The Ralphs decision is one of the most significant to be decided by a California court in the area of traditional labor law in many years. However, employers should keep in mind the following:
First, the principles of property and constitutional law discussed in the decision coexist with principles of statutory law under the National Labor Relations Act. In most cases, labor unions do not have a right of access to an employer’s private property under that statute, but this is a complex subject that can have serious ramifications for employers.
Second, any employer that has a collective bargaining agreement should be aware that contractual obligations involving union access can override property rights under state law.

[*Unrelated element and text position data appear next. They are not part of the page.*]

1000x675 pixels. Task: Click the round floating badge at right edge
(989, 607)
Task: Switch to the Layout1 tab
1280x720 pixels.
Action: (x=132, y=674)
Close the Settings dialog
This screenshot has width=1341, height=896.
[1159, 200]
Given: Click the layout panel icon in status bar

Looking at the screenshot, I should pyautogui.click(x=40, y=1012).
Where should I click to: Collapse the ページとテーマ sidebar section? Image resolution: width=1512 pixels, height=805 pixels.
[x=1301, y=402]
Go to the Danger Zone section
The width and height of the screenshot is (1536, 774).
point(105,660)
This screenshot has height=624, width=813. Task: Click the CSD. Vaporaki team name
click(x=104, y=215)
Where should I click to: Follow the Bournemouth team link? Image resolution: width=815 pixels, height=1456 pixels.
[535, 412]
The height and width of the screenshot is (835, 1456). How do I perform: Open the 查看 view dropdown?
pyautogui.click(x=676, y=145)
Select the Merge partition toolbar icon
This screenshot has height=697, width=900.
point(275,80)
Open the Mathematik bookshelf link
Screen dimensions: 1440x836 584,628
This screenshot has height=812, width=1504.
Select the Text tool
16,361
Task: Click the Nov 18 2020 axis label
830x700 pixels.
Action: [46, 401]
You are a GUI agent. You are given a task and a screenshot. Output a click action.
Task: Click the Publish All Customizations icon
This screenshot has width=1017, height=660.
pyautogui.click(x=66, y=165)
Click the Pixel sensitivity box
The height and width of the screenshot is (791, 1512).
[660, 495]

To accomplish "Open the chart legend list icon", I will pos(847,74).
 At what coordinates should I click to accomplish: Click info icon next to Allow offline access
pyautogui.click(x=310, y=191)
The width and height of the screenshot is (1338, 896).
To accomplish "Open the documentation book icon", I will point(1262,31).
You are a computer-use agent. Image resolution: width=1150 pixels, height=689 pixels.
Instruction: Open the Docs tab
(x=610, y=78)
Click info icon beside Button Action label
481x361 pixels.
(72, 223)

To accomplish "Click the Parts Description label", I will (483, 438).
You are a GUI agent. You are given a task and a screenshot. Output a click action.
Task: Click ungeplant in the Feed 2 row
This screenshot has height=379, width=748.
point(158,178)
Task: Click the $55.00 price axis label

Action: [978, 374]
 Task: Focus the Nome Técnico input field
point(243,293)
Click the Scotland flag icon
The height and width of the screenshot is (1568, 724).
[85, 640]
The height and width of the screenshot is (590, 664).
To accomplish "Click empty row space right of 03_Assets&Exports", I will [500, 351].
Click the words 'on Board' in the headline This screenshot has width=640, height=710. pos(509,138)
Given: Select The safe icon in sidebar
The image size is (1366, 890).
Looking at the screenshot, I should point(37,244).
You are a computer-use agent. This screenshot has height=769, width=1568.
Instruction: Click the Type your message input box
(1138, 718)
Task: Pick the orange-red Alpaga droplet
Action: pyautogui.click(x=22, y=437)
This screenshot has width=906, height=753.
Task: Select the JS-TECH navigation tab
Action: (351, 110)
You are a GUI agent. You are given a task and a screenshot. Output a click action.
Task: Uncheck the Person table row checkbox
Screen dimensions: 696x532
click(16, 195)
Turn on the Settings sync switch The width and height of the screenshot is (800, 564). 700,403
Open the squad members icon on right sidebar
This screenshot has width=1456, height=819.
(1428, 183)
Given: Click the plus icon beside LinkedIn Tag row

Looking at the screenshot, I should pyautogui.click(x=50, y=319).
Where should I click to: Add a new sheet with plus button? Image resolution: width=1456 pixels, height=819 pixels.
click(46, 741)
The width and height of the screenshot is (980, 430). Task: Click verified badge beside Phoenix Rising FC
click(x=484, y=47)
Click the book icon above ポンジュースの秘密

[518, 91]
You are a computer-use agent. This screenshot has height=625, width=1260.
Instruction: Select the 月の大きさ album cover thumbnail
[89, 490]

Third, the Ralphs decision involved the intentional tort of trespass, and it did not address exemptions for union trespassing in criminal trespass statutes, or the refusal by police agencies to remove union trespassers because of these exemptions. The exemptions under the criminal statutes are subject to attack on the same grounds as those on which the Ralphs decision was premised, but additional litigation will be required to accomplish a similar result.
Fourth, the Ralphs decision does not affect the Pruneyard doctrine, which permits expressive activities in the common areas of shopping centers. This doctrine was recently reaffirmed by a slim 4-3 majority in the Fashion Valley Mall decision cited above.
Finally, the Ralphs decision involved private property. Enjoining unlawful union activity on public property—such as violence and mass picketing—should continue to be possible under the Moscone Act, as that statute has been construed as authorizing injunctive relief against such activity. However, labor unions might contend that this decision does not invalidate the state anti-injunction statute in the event of unlawful activity on public property.
Possible Review by Supreme Court
The union in the Ralphs case has an opportunity to seek review of the court’s decision by the California Supreme Court. If it does so and the California Supreme Court grants review, the ultimate outcome of the issues in this case will not be definitively known until that court issues a decision many months in the future.